- ASSIGNMENT -
Below are records; report how many of their lines contain the word "tick", giving only the number.

- RECORDS SHOWN -
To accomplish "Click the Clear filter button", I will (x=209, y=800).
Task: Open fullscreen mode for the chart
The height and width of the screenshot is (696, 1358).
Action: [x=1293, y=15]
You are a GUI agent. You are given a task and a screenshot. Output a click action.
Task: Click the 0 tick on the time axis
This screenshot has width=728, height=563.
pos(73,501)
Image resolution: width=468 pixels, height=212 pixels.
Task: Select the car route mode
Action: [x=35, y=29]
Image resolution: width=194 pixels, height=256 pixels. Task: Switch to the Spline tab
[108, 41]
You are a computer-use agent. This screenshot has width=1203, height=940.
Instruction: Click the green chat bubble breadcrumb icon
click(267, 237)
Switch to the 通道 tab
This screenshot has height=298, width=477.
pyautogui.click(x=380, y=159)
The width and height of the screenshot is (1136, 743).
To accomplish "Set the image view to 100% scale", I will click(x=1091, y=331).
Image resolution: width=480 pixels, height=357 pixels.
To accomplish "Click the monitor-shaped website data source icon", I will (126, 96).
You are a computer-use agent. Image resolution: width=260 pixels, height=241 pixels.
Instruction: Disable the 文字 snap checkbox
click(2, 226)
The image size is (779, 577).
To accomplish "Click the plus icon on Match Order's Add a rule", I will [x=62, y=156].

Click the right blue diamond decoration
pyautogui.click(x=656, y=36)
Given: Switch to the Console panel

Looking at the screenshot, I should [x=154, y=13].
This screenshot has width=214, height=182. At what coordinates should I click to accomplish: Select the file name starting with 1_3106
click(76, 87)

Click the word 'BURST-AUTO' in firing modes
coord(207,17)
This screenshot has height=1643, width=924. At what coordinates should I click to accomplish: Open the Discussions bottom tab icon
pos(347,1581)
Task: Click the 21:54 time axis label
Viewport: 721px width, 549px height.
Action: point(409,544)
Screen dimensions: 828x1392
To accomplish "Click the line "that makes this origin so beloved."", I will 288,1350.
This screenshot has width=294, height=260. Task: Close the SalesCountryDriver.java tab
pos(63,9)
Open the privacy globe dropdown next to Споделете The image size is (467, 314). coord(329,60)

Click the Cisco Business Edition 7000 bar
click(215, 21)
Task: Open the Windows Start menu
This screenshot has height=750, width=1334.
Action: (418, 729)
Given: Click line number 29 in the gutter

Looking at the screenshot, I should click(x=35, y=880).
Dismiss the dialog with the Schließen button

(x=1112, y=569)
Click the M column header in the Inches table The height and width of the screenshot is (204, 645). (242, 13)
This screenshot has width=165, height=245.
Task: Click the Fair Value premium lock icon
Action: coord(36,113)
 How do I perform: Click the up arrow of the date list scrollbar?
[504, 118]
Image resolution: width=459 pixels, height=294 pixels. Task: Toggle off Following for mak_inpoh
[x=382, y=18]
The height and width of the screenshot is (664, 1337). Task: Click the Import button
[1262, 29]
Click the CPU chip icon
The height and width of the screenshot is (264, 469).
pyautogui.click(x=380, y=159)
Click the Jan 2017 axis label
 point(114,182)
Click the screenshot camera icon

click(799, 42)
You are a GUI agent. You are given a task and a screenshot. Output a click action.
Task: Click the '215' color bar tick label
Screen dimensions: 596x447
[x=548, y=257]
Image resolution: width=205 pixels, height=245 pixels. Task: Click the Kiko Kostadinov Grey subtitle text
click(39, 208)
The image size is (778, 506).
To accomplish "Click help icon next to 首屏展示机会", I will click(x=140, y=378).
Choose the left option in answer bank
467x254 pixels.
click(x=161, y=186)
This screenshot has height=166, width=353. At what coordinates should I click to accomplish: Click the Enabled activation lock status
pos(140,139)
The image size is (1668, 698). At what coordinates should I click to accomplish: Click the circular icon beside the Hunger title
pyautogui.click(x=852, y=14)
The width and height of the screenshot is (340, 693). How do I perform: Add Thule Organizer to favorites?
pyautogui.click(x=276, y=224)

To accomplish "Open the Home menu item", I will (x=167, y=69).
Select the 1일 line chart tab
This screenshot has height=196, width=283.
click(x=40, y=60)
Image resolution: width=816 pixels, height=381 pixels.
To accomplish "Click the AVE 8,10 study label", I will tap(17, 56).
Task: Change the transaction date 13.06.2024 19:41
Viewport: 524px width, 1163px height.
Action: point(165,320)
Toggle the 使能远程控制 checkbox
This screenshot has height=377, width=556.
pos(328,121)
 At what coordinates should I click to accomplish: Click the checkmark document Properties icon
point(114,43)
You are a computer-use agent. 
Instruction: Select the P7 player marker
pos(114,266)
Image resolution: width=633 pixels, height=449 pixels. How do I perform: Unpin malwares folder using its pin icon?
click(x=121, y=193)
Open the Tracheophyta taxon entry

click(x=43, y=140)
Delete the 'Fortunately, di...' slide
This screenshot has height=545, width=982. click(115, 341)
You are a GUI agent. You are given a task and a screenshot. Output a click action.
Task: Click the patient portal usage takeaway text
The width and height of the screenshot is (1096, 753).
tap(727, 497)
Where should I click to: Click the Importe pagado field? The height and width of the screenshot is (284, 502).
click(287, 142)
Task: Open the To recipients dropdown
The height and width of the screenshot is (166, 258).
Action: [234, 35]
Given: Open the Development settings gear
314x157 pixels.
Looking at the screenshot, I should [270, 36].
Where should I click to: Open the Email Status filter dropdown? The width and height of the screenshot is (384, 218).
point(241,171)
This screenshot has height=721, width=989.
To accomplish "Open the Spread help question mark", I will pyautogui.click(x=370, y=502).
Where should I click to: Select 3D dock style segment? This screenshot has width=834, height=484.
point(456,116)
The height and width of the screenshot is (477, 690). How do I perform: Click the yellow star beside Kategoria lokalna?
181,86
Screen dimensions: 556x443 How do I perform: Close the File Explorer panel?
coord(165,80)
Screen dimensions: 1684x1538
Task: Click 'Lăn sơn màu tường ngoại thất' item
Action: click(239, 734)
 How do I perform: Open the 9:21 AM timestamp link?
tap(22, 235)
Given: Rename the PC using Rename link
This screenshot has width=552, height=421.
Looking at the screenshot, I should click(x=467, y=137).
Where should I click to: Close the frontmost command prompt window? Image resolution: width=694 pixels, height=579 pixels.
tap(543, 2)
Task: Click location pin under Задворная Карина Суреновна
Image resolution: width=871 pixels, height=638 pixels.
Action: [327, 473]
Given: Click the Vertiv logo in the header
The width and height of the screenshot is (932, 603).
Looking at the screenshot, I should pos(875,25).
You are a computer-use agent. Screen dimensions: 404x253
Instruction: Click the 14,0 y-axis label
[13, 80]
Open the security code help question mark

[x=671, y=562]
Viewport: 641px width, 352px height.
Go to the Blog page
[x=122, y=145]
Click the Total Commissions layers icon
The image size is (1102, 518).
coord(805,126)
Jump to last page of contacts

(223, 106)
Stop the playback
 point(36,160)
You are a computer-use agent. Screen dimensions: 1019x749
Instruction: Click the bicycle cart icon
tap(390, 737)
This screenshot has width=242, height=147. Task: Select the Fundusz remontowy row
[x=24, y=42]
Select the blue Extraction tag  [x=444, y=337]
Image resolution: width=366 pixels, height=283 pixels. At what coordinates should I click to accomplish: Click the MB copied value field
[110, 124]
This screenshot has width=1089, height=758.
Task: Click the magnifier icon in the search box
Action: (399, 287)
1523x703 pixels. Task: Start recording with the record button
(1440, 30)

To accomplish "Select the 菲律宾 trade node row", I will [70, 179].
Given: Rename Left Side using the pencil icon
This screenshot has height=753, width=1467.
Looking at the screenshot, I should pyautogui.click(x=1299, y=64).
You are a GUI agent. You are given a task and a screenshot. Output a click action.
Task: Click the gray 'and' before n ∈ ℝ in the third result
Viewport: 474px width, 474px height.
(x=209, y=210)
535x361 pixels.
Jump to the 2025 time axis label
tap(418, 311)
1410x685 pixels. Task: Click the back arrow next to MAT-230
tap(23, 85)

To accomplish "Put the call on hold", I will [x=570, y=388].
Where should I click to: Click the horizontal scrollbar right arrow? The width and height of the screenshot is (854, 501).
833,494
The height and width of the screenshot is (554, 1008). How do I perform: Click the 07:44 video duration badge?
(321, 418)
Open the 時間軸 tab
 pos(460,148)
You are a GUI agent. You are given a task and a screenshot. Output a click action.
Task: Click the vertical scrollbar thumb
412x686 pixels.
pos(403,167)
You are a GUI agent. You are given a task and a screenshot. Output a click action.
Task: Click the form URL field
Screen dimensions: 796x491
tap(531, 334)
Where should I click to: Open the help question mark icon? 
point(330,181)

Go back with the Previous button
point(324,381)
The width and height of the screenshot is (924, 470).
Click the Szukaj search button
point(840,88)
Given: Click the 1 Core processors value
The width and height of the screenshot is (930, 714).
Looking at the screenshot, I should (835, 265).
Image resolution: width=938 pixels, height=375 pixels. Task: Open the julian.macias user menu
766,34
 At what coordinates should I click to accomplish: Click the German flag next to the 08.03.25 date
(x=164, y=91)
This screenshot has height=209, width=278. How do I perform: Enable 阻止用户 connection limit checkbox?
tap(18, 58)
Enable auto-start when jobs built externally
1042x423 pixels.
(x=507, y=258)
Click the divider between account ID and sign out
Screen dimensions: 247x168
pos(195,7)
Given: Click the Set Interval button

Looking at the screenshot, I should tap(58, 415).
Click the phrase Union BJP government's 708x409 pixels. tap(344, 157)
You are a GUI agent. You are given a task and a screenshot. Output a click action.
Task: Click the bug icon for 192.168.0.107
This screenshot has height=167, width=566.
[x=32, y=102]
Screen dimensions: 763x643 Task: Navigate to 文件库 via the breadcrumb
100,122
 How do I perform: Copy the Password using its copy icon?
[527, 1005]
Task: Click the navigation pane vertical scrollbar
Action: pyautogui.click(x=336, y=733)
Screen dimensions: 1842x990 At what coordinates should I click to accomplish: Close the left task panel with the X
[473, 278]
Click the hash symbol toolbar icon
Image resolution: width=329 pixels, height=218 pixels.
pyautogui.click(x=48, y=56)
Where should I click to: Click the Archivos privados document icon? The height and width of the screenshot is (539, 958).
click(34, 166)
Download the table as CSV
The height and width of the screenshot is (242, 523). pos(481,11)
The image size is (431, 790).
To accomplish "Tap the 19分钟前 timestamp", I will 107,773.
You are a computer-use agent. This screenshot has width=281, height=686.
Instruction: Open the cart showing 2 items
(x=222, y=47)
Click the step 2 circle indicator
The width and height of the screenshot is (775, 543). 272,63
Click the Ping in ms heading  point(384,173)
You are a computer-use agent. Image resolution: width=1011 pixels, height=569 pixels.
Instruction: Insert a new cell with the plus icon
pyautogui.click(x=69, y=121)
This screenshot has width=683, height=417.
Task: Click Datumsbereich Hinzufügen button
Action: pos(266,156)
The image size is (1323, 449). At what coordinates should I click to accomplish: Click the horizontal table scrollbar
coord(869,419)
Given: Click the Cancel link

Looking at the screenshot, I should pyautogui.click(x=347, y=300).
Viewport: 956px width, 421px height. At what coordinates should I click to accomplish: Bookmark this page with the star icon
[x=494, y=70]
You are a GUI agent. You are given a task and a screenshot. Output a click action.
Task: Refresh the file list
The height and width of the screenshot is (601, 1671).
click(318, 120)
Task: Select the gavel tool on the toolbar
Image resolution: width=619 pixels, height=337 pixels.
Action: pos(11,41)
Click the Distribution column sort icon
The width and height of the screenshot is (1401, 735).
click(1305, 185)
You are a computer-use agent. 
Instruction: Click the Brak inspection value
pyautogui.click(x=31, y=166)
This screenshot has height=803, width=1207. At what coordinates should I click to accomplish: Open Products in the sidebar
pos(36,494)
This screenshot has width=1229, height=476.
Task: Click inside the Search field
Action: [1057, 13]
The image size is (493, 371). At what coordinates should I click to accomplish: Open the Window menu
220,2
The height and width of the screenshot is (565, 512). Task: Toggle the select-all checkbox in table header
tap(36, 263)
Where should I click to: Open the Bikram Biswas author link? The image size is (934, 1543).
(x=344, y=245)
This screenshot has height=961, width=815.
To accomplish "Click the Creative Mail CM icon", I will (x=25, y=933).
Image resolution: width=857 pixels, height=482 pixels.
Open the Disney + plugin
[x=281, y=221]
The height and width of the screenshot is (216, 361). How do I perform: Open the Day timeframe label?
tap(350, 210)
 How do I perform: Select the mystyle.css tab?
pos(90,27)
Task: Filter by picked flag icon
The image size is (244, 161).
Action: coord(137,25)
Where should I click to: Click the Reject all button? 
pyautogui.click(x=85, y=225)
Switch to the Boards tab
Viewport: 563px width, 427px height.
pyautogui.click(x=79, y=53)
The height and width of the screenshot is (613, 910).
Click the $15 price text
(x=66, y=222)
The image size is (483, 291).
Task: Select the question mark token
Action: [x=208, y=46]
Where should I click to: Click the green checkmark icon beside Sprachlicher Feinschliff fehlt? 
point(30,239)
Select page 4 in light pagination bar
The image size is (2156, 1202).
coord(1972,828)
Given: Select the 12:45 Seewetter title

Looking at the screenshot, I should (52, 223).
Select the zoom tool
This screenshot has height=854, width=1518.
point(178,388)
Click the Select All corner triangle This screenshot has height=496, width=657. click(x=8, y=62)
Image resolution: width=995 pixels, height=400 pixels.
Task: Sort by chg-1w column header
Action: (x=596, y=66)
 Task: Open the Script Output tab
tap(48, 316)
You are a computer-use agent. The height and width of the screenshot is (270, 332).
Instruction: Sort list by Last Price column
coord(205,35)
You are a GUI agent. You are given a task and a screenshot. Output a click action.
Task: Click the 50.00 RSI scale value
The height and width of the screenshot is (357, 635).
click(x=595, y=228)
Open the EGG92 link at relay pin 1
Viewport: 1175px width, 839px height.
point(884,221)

- THE ANSWER -
2